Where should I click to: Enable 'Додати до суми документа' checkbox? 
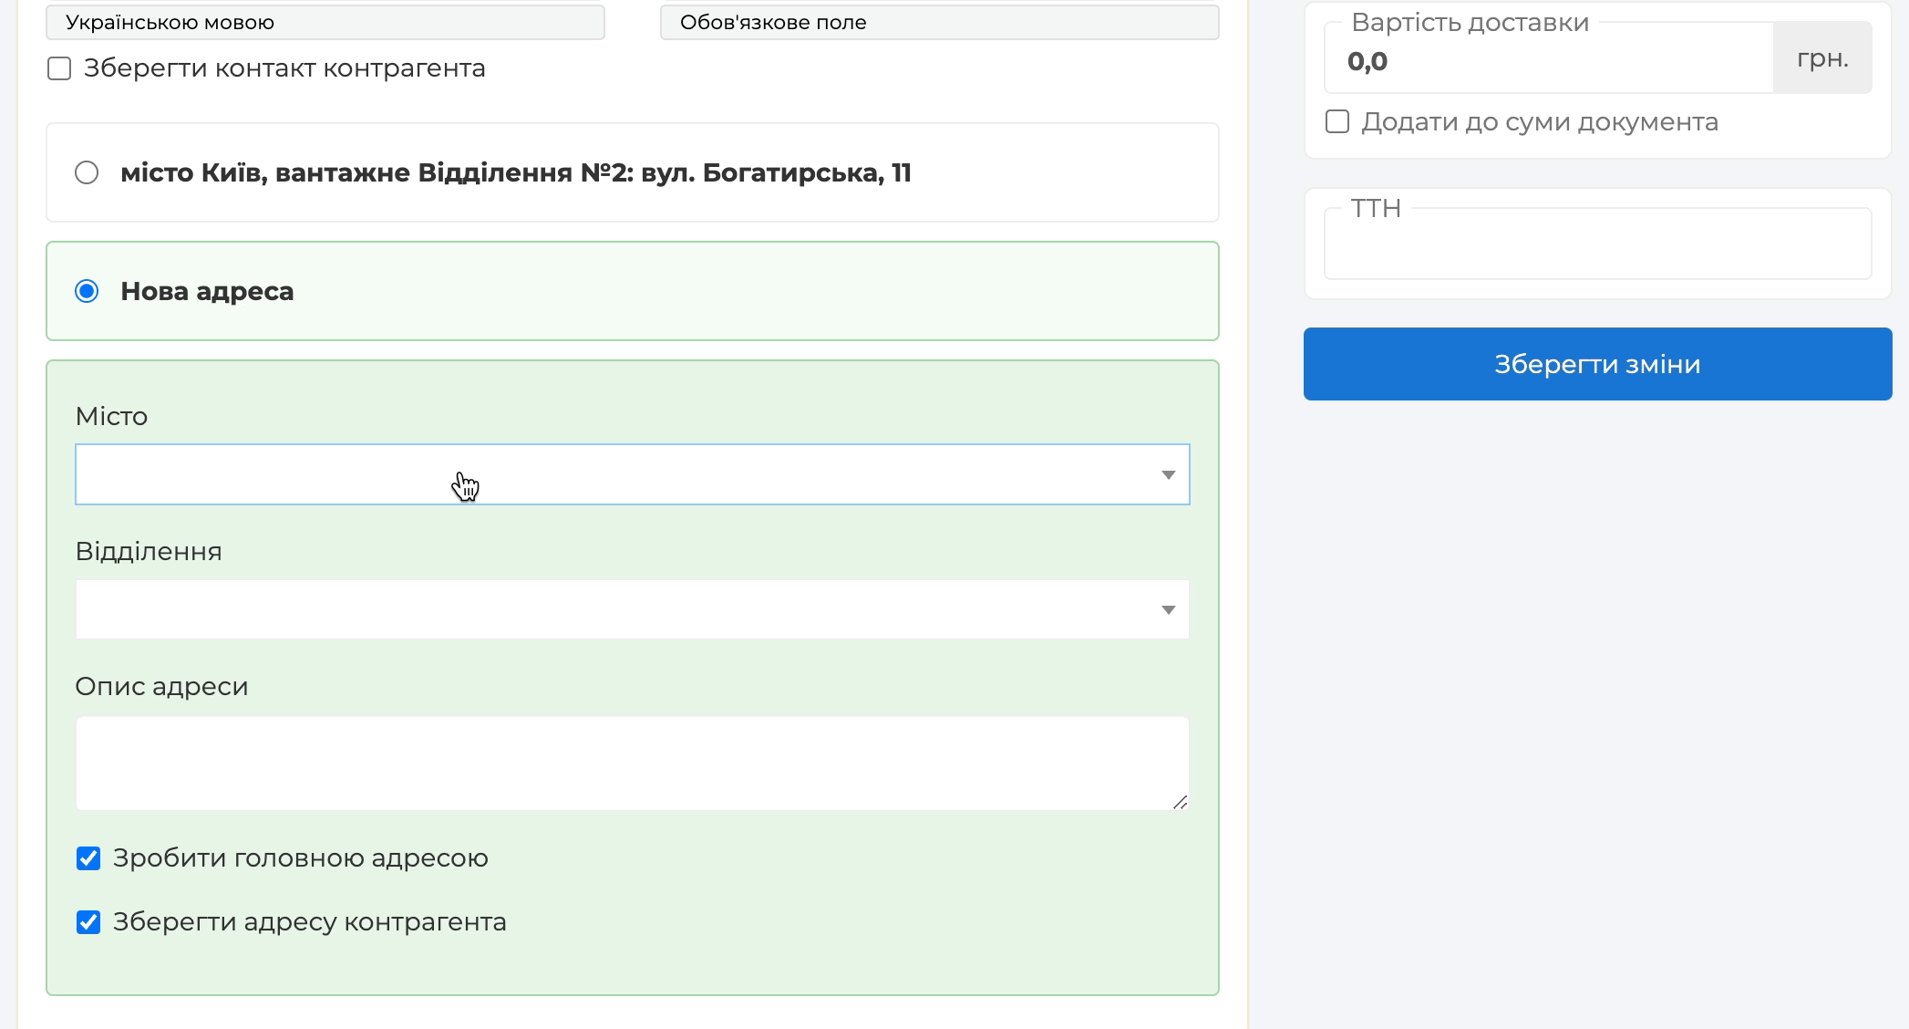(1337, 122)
==
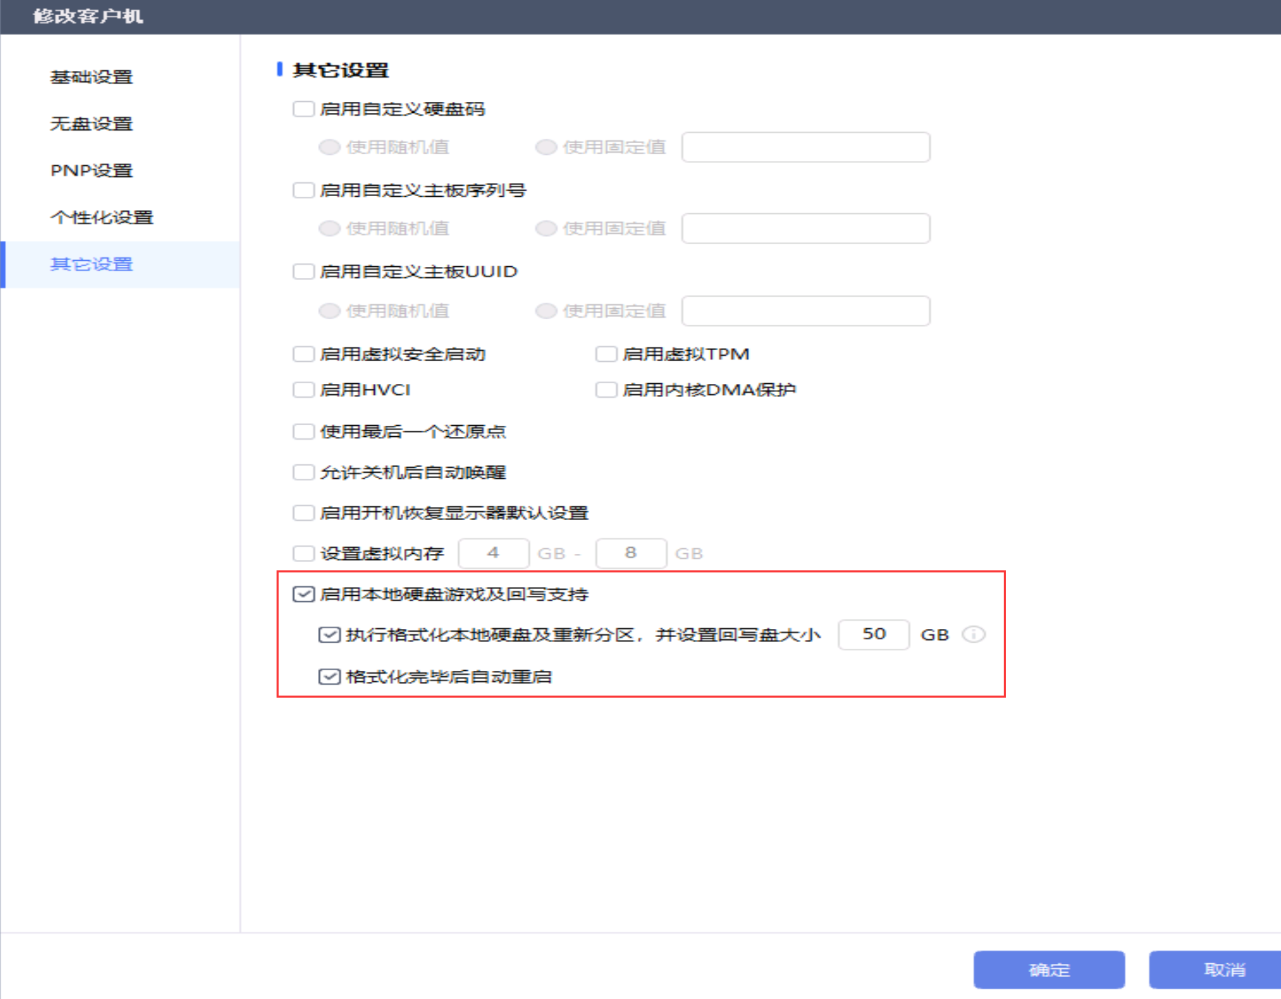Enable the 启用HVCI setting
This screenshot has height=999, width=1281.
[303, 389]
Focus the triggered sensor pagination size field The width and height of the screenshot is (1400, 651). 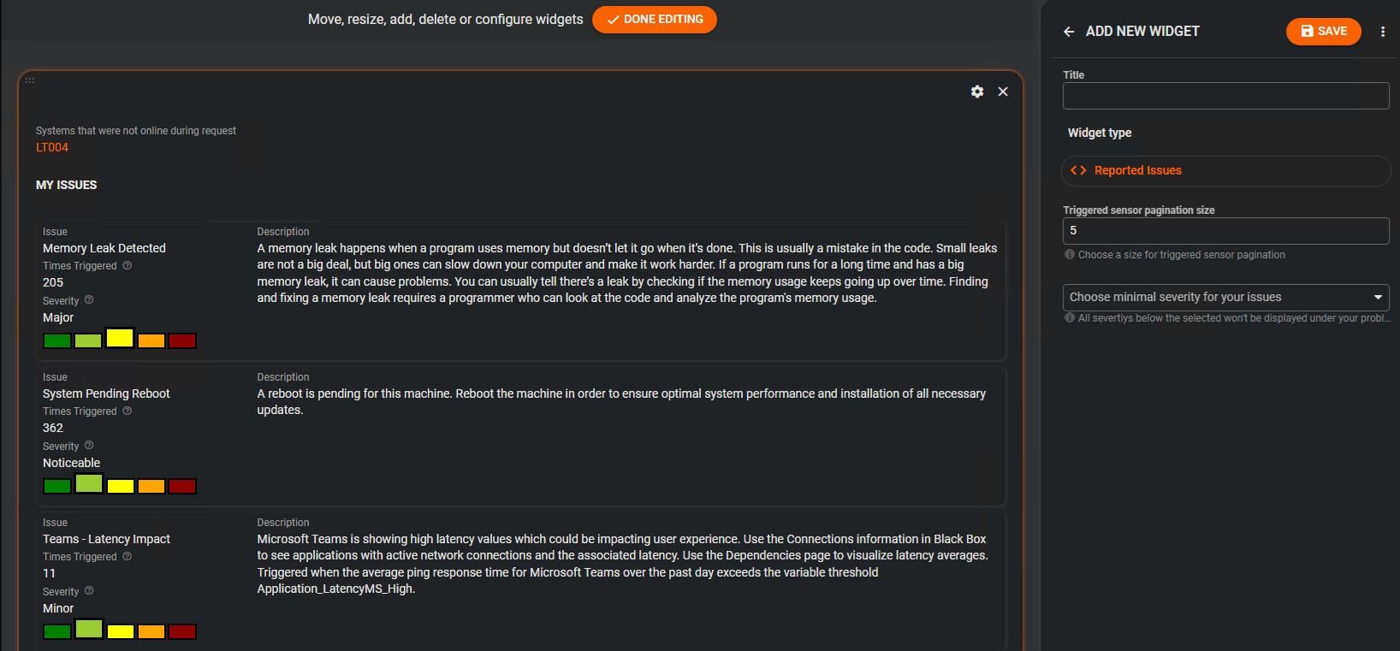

REQUIRED WORK: Repeat the data word for word, beginning with the line containing "Where should I" and continuing through the line containing "(1337, 122)", including both. Leave the pictures out of your answer.

WRITTEN REPLY:
Where should I click to: Enable 'Додати до суми документа' checkbox? 
(1337, 122)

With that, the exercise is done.